François Hollande, samedi, au Salon de l'agriculture.

François Hollande, samedi, au Salon de l'agriculture. - -

Le chef de l'Etat a entamé samedi la traditionnelle visite présidentielle du Salon. Il a rappelé à plusieurs reprises les "enjeux économiques" du monde agricole, mais n'a pas résisté à goûter aux produits français.

François Hollande est arrivé samedi à 7 heures Porte de Versailles à Paris pour inaugurer le 51e salon de l'agriculture. Il a d'abord passé deux heures à parcourir les allées, avant l'arrivée du public, et en a profité pour discuter avec les agriculteurs.

Il a rappelé que sa venue était "un moment de plaisir et de bonheur", mais que ce n'était pas l'unique raison: "l'agriculture est un enjeu économique, d'emploi, de commerce extérieur, de qualité de la vie, de sécurité alimentaire." "Le pacte de responsabilité, je viens le défendre aussi ici avec l'ensemble des filières agricoles, car on peut y trouver de la compétitivité, de la sécurité pour les consommateurs, et de l'emploi", a-t-il lancé avant de poursuivre sa visite.

"Qu'est-ce que je n'ai pas goûté encore, ici?"

Ces considérations politico-économiques ne l'ont pas empêché pour autant de déguster de nombreuses victuailles, entre charcuterie et fromage. "Qu'est-ce que je n'ai pas goûté encore ici?", a-t-il lancé à des agriculteurs amusés.

"Le ras-le-bol s'exprime partout"

François Hollande a ensuite rencontré durant une heure, autour d'un petit-déjeuner, les responsables du monde agricole, dont Xavier Beulin, le président de FNSEA, principal syndicat agricole du pays. Ce dernier avait averti vendredi d'un "ras-le-bol qui s'exprime partout", rappelant que ces quinze dernières années, le monde agricole a empilé "beaucoup trop de contraintes qui pèsent sur les entreprises", selon lui.

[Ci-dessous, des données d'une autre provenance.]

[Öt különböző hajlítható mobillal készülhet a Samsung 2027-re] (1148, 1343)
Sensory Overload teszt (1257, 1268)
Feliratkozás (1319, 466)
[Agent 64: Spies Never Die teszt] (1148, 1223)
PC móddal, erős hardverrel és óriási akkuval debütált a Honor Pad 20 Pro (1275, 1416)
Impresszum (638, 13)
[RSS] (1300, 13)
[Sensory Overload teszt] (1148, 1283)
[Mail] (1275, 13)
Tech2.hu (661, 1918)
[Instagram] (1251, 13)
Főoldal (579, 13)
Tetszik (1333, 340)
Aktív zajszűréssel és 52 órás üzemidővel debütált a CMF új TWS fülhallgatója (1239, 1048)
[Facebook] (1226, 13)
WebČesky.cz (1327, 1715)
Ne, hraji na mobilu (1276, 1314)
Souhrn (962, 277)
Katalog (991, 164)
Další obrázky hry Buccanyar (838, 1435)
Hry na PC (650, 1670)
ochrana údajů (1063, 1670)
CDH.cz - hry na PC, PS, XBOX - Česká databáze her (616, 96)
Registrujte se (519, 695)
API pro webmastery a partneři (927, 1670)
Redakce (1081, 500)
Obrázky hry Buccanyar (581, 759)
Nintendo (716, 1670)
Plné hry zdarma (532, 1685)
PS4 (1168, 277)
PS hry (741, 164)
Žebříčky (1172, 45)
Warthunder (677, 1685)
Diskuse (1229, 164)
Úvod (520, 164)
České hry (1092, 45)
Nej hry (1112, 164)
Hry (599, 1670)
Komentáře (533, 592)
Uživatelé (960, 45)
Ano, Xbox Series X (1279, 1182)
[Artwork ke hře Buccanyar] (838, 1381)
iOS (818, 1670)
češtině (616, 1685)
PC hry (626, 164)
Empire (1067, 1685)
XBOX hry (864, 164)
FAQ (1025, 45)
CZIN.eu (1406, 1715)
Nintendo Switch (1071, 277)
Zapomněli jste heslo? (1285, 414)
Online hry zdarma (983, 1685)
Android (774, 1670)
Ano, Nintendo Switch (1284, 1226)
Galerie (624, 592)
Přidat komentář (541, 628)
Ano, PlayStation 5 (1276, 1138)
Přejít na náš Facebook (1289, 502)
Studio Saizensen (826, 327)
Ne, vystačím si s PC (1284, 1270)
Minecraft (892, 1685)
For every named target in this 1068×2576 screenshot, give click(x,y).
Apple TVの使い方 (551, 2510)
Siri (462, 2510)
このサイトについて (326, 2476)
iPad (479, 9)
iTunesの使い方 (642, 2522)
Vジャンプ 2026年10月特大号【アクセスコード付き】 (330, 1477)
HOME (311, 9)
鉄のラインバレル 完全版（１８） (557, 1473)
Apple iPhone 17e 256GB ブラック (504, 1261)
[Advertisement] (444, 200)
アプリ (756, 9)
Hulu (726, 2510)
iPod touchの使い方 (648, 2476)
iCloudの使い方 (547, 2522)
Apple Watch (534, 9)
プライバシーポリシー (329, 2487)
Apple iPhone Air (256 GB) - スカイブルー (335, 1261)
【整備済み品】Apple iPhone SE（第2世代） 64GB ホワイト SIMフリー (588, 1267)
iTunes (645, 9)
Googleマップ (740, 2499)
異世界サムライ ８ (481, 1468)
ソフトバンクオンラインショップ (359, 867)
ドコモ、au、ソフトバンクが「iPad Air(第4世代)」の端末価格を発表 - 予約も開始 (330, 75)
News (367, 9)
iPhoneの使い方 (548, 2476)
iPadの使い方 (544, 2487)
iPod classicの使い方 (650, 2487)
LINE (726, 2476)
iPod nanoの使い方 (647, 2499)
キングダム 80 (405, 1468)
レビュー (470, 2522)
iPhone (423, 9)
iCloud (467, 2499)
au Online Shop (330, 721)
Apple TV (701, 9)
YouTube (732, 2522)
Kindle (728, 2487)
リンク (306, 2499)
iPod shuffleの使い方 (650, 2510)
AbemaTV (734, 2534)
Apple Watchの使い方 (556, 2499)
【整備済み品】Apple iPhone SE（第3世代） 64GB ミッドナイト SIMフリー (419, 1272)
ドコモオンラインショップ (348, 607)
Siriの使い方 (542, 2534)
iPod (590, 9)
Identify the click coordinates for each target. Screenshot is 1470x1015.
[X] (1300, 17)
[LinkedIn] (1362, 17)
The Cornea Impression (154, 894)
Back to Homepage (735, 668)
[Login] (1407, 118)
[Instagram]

Enfin, le président Hollande, chaleureusement accueilli à son arrivée par un éleveur de Bergerac, en Dordogne, a poursuivi sa visite avec le public, échangeant des poignées de main, se prêtant au jeu des photos, mais rappelant tout de même qu'il s'agit "d'une visite de travail", pour "écouter les inquiétudes du monde agricole". Il devrait terminer sa venue peu après midi, restant ainsi moins longtemps que les années précédentes, 10 heures en 2013 et 12 heures en 2012.

Au détour d'un stand de viande, il a fait part de sa "fierté" de voir "autant de producteurs de qualité, d'éleveurs qui se dévouent pour leur métier". "C'est un secteur qui exporte considérablement, qui est reconnu partout dans le monde", un secteur d'"excellence", a-t-il conclu.